Word and element pointing entries:

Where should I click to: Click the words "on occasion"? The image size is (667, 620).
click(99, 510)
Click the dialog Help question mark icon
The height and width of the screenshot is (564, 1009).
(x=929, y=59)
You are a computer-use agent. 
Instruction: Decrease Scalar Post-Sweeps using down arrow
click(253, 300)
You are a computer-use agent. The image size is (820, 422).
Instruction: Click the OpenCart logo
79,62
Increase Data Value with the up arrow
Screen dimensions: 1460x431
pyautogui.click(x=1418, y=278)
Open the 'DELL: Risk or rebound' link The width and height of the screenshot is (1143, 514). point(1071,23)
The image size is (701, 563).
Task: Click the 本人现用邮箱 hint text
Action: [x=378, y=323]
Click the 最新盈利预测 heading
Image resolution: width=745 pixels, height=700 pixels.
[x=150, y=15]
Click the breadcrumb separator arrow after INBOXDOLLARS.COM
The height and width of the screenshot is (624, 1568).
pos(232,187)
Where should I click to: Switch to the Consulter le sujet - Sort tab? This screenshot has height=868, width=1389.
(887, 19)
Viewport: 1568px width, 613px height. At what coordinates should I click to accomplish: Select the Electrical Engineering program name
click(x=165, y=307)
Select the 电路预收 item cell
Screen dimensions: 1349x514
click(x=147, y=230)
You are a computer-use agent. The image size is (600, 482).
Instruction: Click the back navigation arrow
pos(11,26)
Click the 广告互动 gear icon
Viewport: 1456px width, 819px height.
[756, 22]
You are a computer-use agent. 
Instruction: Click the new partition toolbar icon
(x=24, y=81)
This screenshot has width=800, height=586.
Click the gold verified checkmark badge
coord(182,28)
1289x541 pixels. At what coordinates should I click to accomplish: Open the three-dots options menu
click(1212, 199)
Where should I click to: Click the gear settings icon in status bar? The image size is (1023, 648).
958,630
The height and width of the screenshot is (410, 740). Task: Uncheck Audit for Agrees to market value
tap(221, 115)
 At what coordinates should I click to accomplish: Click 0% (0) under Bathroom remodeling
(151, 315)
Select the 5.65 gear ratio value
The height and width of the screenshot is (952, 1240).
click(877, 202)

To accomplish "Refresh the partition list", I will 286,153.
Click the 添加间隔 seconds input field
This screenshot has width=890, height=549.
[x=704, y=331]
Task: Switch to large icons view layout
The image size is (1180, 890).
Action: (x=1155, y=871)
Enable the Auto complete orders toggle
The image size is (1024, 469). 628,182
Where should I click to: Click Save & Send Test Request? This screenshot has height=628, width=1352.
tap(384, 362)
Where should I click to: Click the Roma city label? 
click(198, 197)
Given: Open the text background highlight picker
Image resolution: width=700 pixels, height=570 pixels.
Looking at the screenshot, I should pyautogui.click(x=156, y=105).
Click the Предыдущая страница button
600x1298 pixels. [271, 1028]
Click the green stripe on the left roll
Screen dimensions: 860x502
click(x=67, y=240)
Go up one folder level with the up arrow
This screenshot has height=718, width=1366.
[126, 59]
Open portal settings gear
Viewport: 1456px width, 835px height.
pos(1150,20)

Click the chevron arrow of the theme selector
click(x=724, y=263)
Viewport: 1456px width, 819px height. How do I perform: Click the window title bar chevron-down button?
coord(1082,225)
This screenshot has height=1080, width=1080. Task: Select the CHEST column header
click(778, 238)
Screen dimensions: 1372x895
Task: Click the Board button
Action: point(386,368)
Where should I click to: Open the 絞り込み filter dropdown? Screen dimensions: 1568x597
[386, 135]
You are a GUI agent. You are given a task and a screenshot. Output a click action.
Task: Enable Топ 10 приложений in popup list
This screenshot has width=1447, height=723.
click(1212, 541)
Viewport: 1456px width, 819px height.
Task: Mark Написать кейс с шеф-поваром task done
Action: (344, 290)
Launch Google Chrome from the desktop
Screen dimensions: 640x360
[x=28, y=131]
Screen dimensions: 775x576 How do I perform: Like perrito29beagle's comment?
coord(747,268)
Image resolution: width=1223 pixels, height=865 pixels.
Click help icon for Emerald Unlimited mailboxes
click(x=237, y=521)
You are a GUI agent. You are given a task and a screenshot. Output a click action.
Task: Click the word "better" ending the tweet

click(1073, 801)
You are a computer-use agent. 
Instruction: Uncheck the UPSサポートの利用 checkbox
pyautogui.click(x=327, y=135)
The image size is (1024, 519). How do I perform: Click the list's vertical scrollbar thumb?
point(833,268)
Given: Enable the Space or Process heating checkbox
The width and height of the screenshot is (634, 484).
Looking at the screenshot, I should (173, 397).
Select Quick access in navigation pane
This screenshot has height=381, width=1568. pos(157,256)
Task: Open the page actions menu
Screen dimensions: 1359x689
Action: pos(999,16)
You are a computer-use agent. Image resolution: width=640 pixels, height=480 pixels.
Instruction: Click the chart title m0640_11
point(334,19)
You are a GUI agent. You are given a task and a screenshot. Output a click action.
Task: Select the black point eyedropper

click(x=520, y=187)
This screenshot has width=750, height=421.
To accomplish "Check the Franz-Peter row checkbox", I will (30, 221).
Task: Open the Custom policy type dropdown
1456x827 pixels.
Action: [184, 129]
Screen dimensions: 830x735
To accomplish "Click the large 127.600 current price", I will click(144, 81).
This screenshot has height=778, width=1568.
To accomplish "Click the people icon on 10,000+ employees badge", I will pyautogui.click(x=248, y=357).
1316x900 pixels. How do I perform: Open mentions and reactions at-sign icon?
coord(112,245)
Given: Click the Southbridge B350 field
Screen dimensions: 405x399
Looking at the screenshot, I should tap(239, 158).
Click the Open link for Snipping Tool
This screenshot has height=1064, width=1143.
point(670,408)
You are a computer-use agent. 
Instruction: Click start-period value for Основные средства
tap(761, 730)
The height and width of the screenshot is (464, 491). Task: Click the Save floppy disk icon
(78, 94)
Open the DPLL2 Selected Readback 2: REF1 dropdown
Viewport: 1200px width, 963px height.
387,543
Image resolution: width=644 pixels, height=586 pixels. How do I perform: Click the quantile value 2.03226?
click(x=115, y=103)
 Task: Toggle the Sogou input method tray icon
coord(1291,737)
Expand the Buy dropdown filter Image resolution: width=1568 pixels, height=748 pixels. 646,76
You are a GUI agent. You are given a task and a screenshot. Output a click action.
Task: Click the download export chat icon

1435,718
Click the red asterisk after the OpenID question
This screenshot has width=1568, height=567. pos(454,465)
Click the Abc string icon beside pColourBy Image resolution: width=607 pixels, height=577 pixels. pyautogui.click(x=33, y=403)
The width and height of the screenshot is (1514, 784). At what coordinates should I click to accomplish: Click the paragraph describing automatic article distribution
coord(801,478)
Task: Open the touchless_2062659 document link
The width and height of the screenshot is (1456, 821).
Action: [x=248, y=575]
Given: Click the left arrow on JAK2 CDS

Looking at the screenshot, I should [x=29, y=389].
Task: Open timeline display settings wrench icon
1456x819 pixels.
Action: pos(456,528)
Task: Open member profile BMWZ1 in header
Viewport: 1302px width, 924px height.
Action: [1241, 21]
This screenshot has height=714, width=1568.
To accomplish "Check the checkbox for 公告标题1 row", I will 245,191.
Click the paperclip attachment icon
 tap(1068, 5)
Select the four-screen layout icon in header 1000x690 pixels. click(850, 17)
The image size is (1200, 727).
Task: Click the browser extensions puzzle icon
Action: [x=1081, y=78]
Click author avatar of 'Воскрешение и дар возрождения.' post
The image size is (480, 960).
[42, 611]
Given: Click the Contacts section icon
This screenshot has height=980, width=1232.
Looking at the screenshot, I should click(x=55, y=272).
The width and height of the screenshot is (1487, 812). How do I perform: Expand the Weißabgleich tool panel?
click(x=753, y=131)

■ **EXERCISE DESCRIPTION**: Please copy out everything from the line containing "Click the red" down to the end of the material, keeping every line unchanged.

■ **REPLY**:
Click the red asterisk after the OpenID question
This screenshot has width=1568, height=567. pos(454,465)
Click the Abc string icon beside pColourBy Image resolution: width=607 pixels, height=577 pixels. pyautogui.click(x=33, y=403)
The width and height of the screenshot is (1514, 784). At what coordinates should I click to accomplish: Click the paragraph describing automatic article distribution
coord(801,478)
Task: Open the touchless_2062659 document link
The width and height of the screenshot is (1456, 821).
Action: [x=248, y=575]
Given: Click the left arrow on JAK2 CDS

Looking at the screenshot, I should [x=29, y=389].
Task: Open timeline display settings wrench icon
1456x819 pixels.
Action: pos(456,528)
Task: Open member profile BMWZ1 in header
Viewport: 1302px width, 924px height.
Action: [1241, 21]
This screenshot has height=714, width=1568.
To accomplish "Check the checkbox for 公告标题1 row", I will 245,191.
Click the paperclip attachment icon
 tap(1068, 5)
Select the four-screen layout icon in header 1000x690 pixels. click(850, 17)
The image size is (1200, 727).
Task: Click the browser extensions puzzle icon
Action: [x=1081, y=78]
Click author avatar of 'Воскрешение и дар возрождения.' post
The image size is (480, 960).
[42, 611]
Given: Click the Contacts section icon
This screenshot has height=980, width=1232.
Looking at the screenshot, I should click(x=55, y=272).
The width and height of the screenshot is (1487, 812). How do I perform: Expand the Weißabgleich tool panel?
click(x=753, y=131)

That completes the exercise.